- _Quoted text_
----

Halide (Ragan-Kelley et al., 2012) introduced a domain specific language capable of encoding almost every tensor based computation. It relies on a combination of various cost models to guide its search, either handcrafted (Mullapudi et al., 2016; Sioutas et al., 2018; 2020) or learned (Adams et al., 2019), with optional benchmarking to rank the top solutions identified during the search. However, due to the extensive nature of the search, this process can take several hours for large problems such as the ones corresponding to commonly used neural networks. Moreover, the limited accuracy of these cost models limits the quality of the result.

More recently, TVM (Chen et al., 2018b) provided an implementation of many common deep learning (DL) operators in a DSL derived from Halide. This allowed it to annotate each operator with handwritten schedule templates that restrict the search space for each DL operator to good subspaces identified before hand. However, constructing good templates requires huge efforts and scarcely available expertise in both tensor operators and hardware. As a result, these templates fail to take into consideration good but far from obvious scheduling solutions. Furthermore, a cost model is used to quickly discard the solutions that are predicted to perform poorly. However, the limited accuracy of this cost model prevents TVM from leveraging it much. Instead, TVM heavily depends on benchmarking to assess the fitness of a schedule. As a result, autotuning deep neural network takes several hours.

To reduce the need for human expertise, FlexTensor (Zheng et al., 2020b) demonstrates how to build generic schedule templates, and navigates the larger search space using a combination of heuristics, simulated annealing, and Qlearning (Watkins & Dayan, 1992). However, they still benchmark workloads on real hardware to generate their reward signal on CPU and GPU, which results in search times of several hours. Ansor (Zheng et al., 2020a) uses a set of hardcoded rules to automatically generate schedule templates without human intervention. Like TVM, it relies on a cost model to guide its search through the solution space, and auto-tunes when its cost model suggests good points. However, the process takes several hours.

Machine Learning based methods are also used for other applications. For example, Neo (Marcus et al., 2019) relies on deep neural networks to generate database query executions plans. It bootstraps its query optimization model from existing optimizers and continues to learn from incoming queries.

----

- _Data supplied_
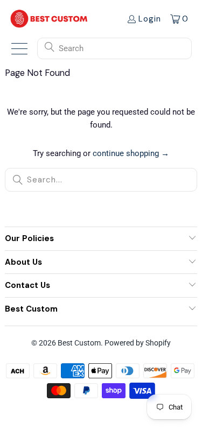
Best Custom (79, 343)
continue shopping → (131, 153)
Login (149, 18)
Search (71, 48)
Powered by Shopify (138, 343)
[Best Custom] (49, 18)
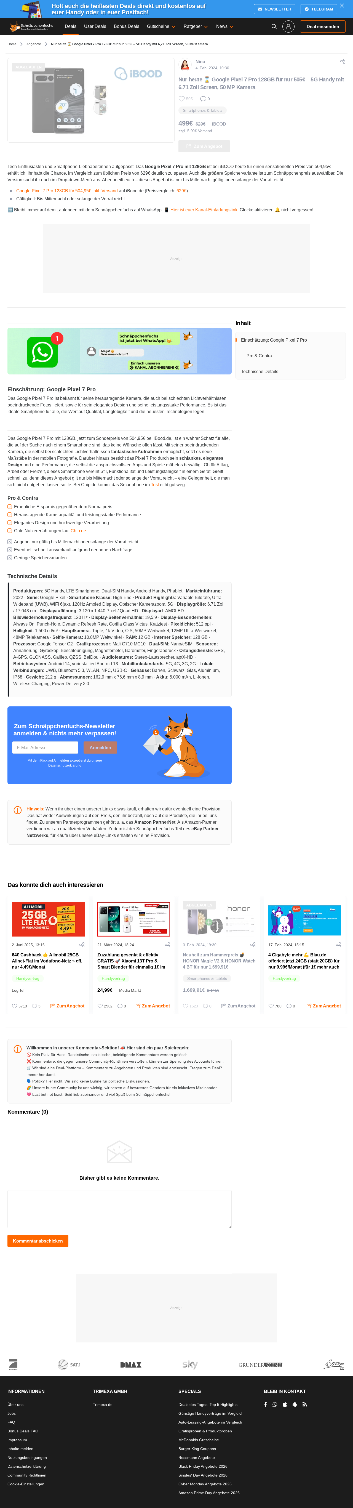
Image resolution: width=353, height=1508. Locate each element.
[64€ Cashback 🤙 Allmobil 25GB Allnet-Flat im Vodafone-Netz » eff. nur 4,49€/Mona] (48, 919)
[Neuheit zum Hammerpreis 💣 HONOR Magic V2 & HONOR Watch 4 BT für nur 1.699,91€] (219, 919)
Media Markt (130, 990)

----

- _Exercise instructions_
1. Answer each question from the text on tensor program scheduling.
(a) What does Neo use deep neural networks to generate?
(b) What does Ansor use to generate schedule templates automatically?
(c) Which three techniques does FlexTensor combine to navigate its search space?
2. According to the text on tensor program scheduling, why does autotuning a deep neural network with TVM take several hours?
3. Proceed with the text on tensor program scheduling, starting after its final sentence.
The records come from a separate source.

- _Expected answers_
1.
(a) Database query execution plans.
(b) A set of hardcoded rules.
(c) Heuristics, simulated annealing, and Q-learning.

2. TVM's cost model has limited accuracy, so TVM can't rely on it much to judge schedules. Instead it depends heavily on benchmarking to assess each schedule's fitness, and that makes autotuning slow.

3.
## **3** BACKGROUND

Neural networks are commonly modeled using a graph of deep learning tensor operators. Indeed, after being introduced by TensorFlow (Abadi et al., 2016), this type of representation has gained wide acceptance and has become a de-facto standard available in PyTorch (Paszke et al., 2019) (through TorchScript), ONNX (ONN, 2017 (accessed October 8, 2020), MXNet (Chen et al., 2015), and others. However, as the semantics of the operators is implicit and their implementation is opaque, these graph representations are not directly amenable to an end-to-end analysis. Moreover, any optimization at this level is inherently limited to the set of rewrites that can be represented using a combination of the available set of tensor operators. To avoid these two problems, compilers such as Halide and TVM encode each operator using one or more tensor expressions based on Einstein notation (Einstein, 1923). We use the same approach in our work, and in fact, we implement our contributions on top of Halide. In this section, we introduce the Halide tensor expression representation and scheduling directives, as well as the terminology we use throughout this paper. Readers already familiar with this topic can skip directly to section 4.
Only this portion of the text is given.